Rispondendo alle domande del suo legale Gioacchino Genchi,
l'hacker ha posto l'accento sugli episodi di bullismo di cui
sarebbe stato vittima per una quindicina di anni, a partire da
quando ne aveva appena 4. Problemi sfociati in patologie di cui
attualmente soffre, che lo hanno costretto a casa e anche ad
abbandonare la scuola per lunghi periodi. Miano ha quindi
sostenuto di non avere mai veicolato i dati prelevati
illegalmente dall'infrastruttura informatica del Ministero della
Giustizia all'esterno del suo personal computer e di avere
mostrato a degli amici un documento che lo riguardava, redatto
dalla Guardia di Finanza. In relazione alla presunta
compartecipazione di un altro indagato, un agente della Polizia
di Stato, al furto delle informazioni (hacking e tracking),
Miano ha negato la circostanza sostenendo che, con lui, aveva in
piedi una interlocuzione inerente il tema delle cripto valute
(l'ingegnere informatico ha fatto trovare agli investigatori un
wallet di cripto valute del valore di diversi milioni), in
particolare sui prelievi e i trasferimenti. Circa i milioni di
euro in bitcoin di cui è risultato possessore, l'hacker ha
spiegato che il tesoretto (sequestrato) era frutto dell'aumento
del prezzo dei bitcoin, passati da 300 dollari e 20mila dollari.

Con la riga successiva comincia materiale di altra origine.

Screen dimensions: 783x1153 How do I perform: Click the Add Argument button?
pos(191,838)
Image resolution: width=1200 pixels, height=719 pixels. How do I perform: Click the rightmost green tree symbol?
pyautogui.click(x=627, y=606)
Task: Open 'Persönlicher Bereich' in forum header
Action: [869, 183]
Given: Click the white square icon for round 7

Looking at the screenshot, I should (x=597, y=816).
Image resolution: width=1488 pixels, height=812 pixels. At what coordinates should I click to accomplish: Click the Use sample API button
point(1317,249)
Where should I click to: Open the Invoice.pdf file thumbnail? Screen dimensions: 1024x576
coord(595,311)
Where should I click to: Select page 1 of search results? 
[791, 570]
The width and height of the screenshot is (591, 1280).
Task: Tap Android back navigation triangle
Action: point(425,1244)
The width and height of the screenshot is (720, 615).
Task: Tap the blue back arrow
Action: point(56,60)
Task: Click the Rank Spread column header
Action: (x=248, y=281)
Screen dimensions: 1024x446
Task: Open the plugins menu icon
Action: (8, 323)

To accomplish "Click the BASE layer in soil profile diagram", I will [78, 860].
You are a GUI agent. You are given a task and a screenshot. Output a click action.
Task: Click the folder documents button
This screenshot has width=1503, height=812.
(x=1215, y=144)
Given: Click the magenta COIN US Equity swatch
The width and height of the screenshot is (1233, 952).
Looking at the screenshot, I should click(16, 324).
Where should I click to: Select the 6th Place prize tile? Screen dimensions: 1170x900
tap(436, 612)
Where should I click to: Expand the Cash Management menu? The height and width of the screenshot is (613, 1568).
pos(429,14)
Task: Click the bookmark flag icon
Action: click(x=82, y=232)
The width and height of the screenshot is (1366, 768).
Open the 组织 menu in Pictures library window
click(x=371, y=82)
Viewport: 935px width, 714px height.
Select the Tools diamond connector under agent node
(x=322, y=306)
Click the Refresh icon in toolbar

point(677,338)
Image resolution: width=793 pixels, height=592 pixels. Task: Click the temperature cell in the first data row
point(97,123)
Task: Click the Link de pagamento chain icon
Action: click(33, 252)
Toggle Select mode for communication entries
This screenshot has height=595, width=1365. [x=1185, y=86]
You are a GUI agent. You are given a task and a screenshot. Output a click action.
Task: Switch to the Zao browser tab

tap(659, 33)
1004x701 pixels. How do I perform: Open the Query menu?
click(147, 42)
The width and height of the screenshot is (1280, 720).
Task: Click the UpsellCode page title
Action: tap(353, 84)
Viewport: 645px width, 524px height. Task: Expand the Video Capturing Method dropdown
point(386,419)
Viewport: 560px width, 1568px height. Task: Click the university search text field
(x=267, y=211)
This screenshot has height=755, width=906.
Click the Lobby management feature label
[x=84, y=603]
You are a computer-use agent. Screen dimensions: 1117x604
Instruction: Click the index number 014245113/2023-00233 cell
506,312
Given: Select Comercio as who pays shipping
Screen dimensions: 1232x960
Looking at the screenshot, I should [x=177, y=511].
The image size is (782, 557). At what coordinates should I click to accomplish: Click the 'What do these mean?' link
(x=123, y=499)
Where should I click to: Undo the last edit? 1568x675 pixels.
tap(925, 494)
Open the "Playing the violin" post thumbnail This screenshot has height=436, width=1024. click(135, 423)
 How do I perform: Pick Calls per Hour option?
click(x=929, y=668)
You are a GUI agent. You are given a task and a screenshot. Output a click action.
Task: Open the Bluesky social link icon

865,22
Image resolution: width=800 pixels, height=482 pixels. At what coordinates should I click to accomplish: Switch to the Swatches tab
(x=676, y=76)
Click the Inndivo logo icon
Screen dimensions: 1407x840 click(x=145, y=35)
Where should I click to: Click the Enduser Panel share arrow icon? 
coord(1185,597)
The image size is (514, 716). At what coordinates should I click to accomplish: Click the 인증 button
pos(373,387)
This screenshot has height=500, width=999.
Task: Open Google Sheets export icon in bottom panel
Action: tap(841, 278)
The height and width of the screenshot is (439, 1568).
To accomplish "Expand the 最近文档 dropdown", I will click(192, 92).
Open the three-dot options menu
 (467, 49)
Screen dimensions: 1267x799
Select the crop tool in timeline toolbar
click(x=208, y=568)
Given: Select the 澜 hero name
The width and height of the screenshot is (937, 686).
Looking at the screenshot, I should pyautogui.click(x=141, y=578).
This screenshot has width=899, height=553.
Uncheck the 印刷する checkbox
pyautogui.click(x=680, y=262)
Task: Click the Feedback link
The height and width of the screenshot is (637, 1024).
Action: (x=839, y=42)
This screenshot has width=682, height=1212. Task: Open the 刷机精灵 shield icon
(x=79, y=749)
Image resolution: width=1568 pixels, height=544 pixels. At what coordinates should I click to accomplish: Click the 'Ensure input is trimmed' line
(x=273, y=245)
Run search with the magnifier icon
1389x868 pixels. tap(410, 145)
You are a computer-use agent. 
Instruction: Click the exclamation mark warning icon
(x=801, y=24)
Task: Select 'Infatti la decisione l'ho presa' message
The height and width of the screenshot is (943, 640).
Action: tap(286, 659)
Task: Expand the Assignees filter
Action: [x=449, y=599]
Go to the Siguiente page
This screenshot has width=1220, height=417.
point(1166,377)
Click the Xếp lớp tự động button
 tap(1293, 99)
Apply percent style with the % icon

Al termine dell'interrogatorio l'avvocato Genchi ha chiesto al
gip la sostituzione del carcere con i domiciliari e, inoltre, la
trasmissione degli atti alla Procura di Perugia in quanto, tra
le persone offese figurano i magistrati di Roma e di Napoli: per
quanto riguarda questi ultimi si tratta proprio, come detto, di
coloro che stanno indagando su Miano.